» Material for this exercise:
= = = = =
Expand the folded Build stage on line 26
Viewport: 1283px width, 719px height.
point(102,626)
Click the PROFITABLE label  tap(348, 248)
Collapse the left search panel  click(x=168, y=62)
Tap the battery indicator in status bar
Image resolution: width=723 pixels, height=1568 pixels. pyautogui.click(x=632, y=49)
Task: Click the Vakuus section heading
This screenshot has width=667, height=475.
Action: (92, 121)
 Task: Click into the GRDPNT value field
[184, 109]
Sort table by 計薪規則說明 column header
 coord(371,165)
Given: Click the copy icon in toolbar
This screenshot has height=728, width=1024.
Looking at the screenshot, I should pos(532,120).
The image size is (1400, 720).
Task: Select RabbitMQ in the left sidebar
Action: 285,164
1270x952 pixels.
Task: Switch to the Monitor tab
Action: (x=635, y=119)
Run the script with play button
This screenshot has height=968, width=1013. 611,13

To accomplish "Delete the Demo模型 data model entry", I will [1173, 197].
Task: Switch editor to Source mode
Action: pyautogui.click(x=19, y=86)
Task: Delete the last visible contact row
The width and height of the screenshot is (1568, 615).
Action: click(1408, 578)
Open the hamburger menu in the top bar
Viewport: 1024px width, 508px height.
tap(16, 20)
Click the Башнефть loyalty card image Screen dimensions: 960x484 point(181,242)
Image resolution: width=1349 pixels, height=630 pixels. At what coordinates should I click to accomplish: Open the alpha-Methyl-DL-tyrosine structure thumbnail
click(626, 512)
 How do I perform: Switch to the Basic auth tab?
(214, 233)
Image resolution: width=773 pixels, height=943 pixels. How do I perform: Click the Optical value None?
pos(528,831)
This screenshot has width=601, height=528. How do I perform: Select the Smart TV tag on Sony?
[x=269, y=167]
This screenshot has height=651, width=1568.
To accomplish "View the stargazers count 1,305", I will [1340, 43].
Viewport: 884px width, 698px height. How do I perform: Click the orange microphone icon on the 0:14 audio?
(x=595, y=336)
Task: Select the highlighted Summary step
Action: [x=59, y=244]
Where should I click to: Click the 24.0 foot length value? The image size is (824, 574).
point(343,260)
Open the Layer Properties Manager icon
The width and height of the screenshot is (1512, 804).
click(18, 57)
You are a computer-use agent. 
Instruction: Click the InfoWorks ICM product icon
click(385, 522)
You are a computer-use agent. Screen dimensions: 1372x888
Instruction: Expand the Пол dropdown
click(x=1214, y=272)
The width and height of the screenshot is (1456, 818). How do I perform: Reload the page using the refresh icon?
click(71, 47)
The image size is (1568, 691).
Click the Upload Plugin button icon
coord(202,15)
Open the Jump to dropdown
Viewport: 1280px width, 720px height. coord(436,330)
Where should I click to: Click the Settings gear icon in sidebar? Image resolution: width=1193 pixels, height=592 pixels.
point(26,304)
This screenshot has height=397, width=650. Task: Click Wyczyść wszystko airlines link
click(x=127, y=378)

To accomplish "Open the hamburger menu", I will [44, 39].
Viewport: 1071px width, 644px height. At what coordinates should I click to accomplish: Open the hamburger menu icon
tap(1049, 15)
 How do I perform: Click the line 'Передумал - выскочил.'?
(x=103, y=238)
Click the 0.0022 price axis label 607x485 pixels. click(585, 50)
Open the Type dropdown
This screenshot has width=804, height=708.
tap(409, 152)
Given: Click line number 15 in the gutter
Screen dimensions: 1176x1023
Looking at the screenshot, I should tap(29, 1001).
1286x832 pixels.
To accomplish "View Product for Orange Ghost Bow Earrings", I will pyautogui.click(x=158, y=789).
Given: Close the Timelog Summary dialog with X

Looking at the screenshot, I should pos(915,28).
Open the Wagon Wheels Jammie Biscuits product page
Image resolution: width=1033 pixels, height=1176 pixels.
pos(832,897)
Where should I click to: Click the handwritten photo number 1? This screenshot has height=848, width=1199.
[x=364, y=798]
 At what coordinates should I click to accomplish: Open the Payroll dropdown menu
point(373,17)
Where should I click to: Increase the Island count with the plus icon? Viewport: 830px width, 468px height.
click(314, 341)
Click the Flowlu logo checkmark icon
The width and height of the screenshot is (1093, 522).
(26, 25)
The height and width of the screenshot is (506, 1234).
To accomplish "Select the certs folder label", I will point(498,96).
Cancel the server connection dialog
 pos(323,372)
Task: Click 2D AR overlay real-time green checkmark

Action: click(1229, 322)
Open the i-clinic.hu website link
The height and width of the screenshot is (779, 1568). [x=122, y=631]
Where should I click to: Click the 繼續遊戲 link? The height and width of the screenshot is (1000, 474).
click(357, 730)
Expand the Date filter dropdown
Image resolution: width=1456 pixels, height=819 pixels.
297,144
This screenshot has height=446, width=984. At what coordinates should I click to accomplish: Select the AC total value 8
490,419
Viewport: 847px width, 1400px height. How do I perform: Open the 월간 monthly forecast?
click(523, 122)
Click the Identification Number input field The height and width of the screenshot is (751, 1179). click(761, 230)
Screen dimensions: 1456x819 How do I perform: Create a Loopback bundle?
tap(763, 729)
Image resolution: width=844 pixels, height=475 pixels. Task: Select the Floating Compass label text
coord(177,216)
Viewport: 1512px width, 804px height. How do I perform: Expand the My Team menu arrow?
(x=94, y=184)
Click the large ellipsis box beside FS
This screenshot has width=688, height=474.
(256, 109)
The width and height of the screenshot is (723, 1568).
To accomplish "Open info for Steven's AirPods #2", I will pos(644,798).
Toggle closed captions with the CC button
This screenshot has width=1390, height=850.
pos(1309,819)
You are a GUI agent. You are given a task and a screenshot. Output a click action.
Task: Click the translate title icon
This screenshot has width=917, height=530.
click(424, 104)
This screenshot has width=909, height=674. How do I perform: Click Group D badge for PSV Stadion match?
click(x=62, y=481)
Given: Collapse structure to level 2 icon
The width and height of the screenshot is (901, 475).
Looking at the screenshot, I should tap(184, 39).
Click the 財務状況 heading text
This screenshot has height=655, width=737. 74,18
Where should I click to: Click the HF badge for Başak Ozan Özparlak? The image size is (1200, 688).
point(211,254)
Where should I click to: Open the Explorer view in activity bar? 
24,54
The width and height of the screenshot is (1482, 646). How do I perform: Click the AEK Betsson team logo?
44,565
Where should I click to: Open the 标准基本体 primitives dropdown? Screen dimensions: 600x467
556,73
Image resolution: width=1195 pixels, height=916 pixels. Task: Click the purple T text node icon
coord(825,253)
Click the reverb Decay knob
= = = = =
Wherever the word "agent" appears in a line of the records, count that line. Say how many there are, with no other words.

3